Act 2 « Stabilizing Consciousness » of « THE UPSHOT OF TRANS-AFFECTIVE SOLIDARITY » exhibition, on view through May 14, 2022 at the Torrance Art Museum in Los Angeles highlights creations by artists from around the world, including Mehraneh Atashi, Evangelia Basdekis, Sarah El Hamed, Sabine Gruffat, Shon Kim, Marie- Claire Messouma Manlanbien, Helina Metaferia, Muriel Paraboni, Jhafis Quintero, Johanna Barilier, David Uzochukwu, Faraz Shariat and Ali Tnani.
The exhibition « THE UPSHOT OF TRANS-AFFECTIVE SOLIDARITY » proposes in a global way this fortitude imagined as a fundamental component of social structuring, both at the relational and intergroup levels. It acquires the ascendancy of Emile Durkheim as the arrangement of the links that unite us to each other and to society, which shape individuals into a strong total. It emphasizes this strength as the fundamental feature of human collaboration and must be conceptualized appropriately.
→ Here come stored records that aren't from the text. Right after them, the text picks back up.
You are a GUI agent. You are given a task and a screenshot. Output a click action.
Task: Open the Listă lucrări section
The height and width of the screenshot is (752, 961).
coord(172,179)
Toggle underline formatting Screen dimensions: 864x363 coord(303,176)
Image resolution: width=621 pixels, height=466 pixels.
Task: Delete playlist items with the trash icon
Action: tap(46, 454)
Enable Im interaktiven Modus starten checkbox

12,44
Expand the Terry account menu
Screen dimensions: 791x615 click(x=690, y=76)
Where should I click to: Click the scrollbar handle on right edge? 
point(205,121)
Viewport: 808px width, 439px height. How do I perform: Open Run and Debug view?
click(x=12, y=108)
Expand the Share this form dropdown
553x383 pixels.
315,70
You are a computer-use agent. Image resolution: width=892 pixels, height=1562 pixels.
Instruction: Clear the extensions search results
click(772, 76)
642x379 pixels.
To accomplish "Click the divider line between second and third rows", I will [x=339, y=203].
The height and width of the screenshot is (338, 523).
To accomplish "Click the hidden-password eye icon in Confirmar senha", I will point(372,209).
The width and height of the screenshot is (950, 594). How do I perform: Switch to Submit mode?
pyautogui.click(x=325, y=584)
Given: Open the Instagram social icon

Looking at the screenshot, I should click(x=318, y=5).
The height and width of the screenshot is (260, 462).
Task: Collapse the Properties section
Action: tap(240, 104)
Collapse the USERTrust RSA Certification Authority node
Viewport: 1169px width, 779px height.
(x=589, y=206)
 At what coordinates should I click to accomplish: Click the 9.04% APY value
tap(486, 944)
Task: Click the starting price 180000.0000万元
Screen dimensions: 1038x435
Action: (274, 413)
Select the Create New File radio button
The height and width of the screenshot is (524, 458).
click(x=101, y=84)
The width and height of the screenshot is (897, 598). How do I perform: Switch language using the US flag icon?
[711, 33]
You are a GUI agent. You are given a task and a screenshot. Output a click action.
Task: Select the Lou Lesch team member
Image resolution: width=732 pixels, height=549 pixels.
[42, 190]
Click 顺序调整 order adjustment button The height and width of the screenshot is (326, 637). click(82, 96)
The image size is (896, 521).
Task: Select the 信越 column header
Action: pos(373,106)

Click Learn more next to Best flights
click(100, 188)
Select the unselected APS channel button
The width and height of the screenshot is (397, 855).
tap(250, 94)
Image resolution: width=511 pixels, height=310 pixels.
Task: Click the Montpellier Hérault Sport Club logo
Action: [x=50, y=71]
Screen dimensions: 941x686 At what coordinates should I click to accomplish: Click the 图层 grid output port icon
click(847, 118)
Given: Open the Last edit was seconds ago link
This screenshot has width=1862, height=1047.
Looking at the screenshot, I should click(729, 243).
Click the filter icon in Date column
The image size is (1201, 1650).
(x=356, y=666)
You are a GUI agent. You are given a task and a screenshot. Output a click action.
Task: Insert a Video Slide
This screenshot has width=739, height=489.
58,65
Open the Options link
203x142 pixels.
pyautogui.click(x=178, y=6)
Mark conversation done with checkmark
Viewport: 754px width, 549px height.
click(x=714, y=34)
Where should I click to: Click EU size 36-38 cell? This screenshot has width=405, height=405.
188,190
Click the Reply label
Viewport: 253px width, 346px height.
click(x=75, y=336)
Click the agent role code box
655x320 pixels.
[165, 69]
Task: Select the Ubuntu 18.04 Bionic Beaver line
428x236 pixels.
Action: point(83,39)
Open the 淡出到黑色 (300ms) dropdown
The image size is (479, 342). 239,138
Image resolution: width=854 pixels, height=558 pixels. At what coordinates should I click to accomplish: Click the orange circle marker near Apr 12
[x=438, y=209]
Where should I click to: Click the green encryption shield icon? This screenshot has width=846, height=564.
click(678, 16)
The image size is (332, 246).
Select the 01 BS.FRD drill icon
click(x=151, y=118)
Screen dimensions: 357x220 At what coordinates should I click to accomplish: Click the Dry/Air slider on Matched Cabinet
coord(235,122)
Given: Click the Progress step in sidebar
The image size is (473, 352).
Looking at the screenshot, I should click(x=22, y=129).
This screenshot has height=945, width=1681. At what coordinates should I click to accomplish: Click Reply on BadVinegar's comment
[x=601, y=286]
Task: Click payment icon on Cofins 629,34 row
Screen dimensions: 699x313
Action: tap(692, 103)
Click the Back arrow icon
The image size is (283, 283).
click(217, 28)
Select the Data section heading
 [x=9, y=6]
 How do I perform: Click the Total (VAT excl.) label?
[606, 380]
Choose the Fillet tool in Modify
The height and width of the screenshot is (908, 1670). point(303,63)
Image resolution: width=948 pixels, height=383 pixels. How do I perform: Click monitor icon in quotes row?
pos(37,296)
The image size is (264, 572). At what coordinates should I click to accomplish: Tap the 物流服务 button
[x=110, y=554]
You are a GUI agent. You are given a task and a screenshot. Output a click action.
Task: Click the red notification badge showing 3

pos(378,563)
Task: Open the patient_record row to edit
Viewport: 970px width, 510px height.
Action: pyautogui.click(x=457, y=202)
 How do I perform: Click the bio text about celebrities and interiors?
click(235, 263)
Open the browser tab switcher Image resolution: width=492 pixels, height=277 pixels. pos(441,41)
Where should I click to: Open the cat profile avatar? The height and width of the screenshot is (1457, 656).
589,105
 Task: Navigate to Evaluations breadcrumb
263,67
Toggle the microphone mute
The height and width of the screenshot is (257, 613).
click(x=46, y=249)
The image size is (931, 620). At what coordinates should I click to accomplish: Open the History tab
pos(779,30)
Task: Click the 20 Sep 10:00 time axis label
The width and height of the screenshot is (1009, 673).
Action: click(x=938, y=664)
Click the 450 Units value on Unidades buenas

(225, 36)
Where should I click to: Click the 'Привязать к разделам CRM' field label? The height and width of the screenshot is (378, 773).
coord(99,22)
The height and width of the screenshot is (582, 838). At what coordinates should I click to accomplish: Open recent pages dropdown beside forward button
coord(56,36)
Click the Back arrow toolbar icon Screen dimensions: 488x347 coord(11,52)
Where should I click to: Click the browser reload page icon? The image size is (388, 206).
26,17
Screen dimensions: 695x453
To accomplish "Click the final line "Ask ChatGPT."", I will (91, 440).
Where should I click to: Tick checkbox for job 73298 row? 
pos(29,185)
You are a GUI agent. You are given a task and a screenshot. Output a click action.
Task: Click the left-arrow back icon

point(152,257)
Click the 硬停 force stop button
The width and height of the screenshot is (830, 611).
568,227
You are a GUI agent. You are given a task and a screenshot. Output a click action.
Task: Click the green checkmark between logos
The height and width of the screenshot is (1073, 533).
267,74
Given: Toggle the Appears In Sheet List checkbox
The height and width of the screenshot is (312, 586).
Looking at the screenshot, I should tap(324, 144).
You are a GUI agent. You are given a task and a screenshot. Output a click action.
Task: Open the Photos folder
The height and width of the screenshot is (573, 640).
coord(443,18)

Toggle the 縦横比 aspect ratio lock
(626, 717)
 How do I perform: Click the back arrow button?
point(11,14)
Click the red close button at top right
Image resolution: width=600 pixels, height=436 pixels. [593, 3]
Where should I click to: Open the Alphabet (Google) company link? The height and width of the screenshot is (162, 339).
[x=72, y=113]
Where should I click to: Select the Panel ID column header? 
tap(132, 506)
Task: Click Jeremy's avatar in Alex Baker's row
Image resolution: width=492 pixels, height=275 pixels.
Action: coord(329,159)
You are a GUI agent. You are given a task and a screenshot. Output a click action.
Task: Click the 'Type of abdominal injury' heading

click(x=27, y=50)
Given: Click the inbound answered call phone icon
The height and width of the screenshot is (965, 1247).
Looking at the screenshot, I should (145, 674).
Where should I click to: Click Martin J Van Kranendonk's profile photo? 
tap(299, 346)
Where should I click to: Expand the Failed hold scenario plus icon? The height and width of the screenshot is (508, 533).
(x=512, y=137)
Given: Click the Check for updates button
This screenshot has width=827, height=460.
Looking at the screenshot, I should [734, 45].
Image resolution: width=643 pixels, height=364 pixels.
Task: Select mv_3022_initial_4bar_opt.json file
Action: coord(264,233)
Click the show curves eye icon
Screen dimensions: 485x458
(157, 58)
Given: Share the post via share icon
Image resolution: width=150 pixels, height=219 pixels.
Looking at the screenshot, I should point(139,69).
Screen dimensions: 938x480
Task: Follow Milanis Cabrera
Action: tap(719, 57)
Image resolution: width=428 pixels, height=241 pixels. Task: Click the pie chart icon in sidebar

« THE UPSHOT OF TRANS-AFFECTIVE SOLIDARITY » proposes to study another image of humanity that values solidarity and critical knowledge from different contexts and societies.
« THE UPSHOT OF TRANS-AFFECTIVE SOLIDARITY » takes its title from what the scientist Anne Garland Mahler calls trans-affective solidarity, which depends on a metonymic political problematic. A transnational, transracial, transethnic, and translinguistic experience of the power of feeling is envisioned to imagine a more monetarily, racially, and humanly equitable world through the works of 13 artisans of different identities who offer a valuable chance to reevaluate how we might envision another experience that would recharge our intersubjective bonds in these uncertain times.
Most of the works in the exhibition embrace a sense of reconsideration and organization to shape varied conditions of interpretation. As if to consider an extended edge of reference that adds to this heterogeneous engagement with video, film, and the lifestyle of the fortitude these specialists embody.
Under the direction of Kisito Assangni, a Franco-Togolese curator whose exploratory interests revolve around the cultural effect of globalization, psychogeography and basic education.
He focuses on methods of cultural creation that consolidate hypothesis and practice and seeks to move beyond the typical links between artist, curator, institution, crowd and artwork to engage society in surprising, innovative experiences with art.